Misuse of personal information
Personal information is any information or opinion about an identifiable person. This could include:
- written records about a person
- a photograph or image of a person
- fingerprints or DNA samples that identify a person
- information about a person that is not written down, but which is in the possession or control of the agency.
There are some exemptions from the definition of personal information. For example:
- personal information does not include information about a person who has been dead for 30 or more years
- personal information does not include various classes of information used for specific purposes or in specific contexts
Data Proteciton Principles
Collection
1. Lawful – when people/companies collects your personal information, the information must be collected for a lawful purpose. It must also be directly related to the activities and necessary for that purpose.
2. Direct – your information must be collected directly from you, unless you have given your consent otherwise. Parents and guardians can give consent for minors.
3. Open – you must be informed that the information is being collected, why it is being collected and who will be storing and using it. People/companies should also tell you how you can see and correct this information.
4. Relevant – people/companies must ensure that the information is relevant, accurate, up-to-date and not excessive. The collection should not unreasonably intrude into your personal affairs.
Storage
5. Secure – your information must be stored securely, not kept any longer than necessary, and disposed of appropriately. It should be protected from unauthorised access, use or disclosure.
Access
6. Transparent – people/companies must provide you with enough details about what personal information they are storing, why they are storing it and what rights you have to access it.

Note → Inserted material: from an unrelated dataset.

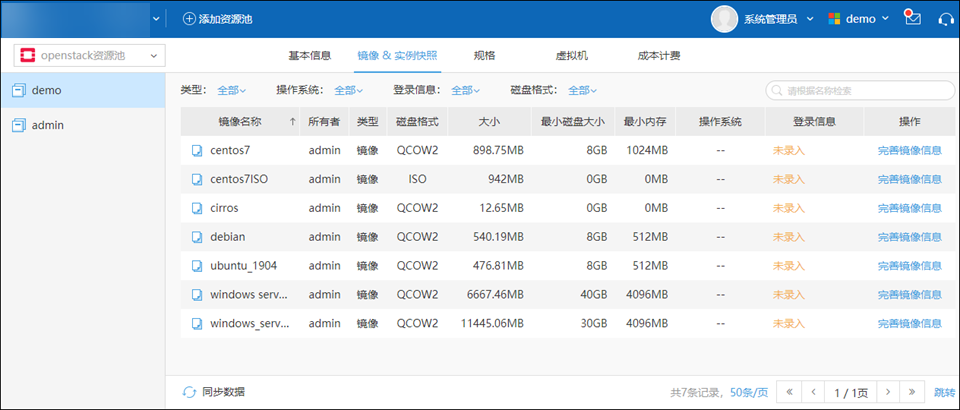The image size is (960, 410).
Task: Click the sync data refresh icon
Action: click(x=189, y=392)
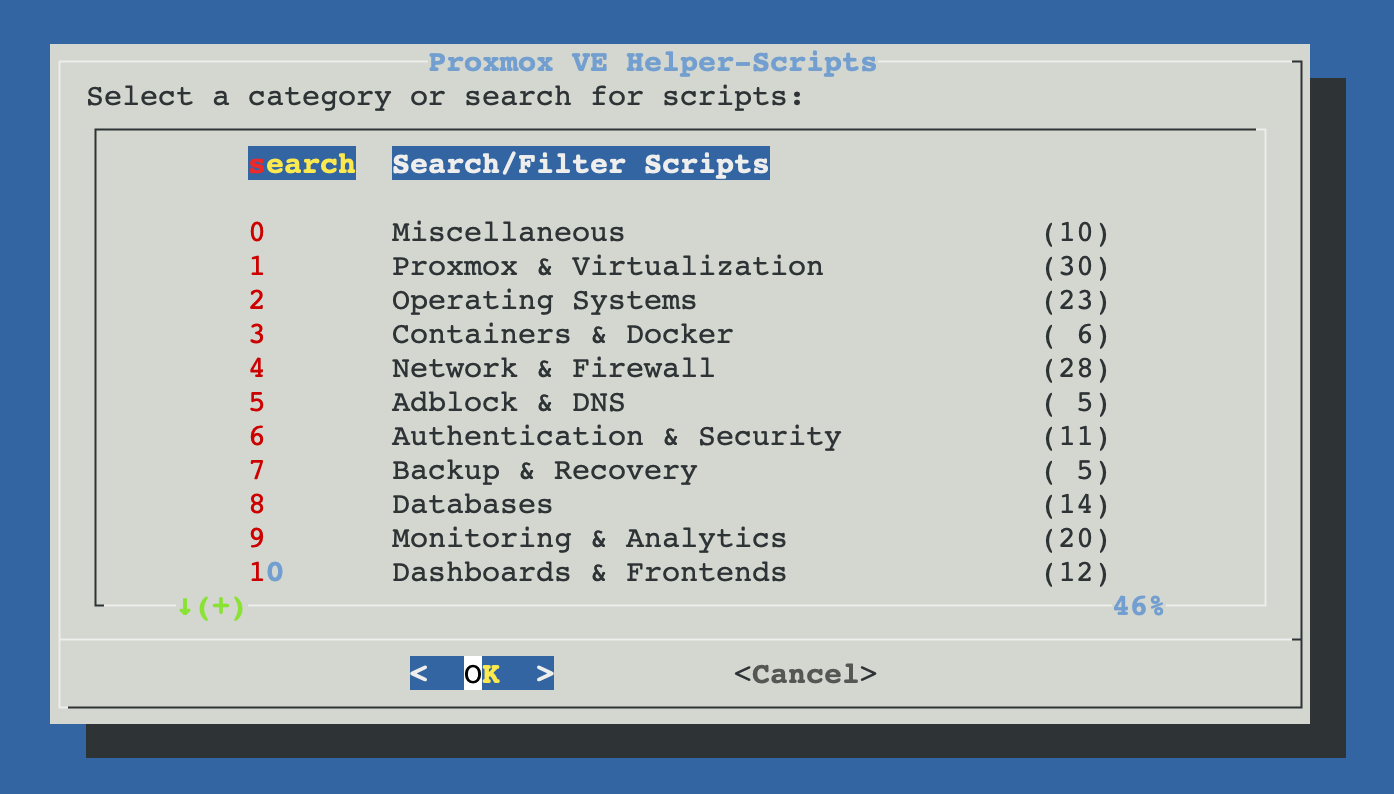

7. Accessible – people/companies must allow you to access your personal information without unreasonable delay and expense.
8. Correct – people/companies must allow you to update, correct or amend your personal information where necessary.
Use
9. Accurate – people/companies must make sure that your information is accurate before using it.
10. Limited – people/companies can only use your information for the purpose for which it was collected, for a directly related purpose, or for a purpose to which you have given your consent. It can also be used without your consent in order to deal with a serious and imminent threat to any person’s health or safety.
Disclosure
11. Restricted – people/companies can only disclose your information with your consent or if you were told at the time they collected it from you that they would do so. People can also disclose your information if it is for a related purpose and they don’t think that you would object. Your information can also be used without your consent in order to deal with a serious and imminent threat to any person’s health or safety.
12. Safeguarded – people/companies cannot disclose your sensitive personal information without your consent, for example information about your ethnic or racial origin, political opinions, religious or philosophical beliefs, health or sexual activities or trade union membership. It can only disclose sensitive information without your consent in order to deal with a serious and imminent threat to any person’s health or safety.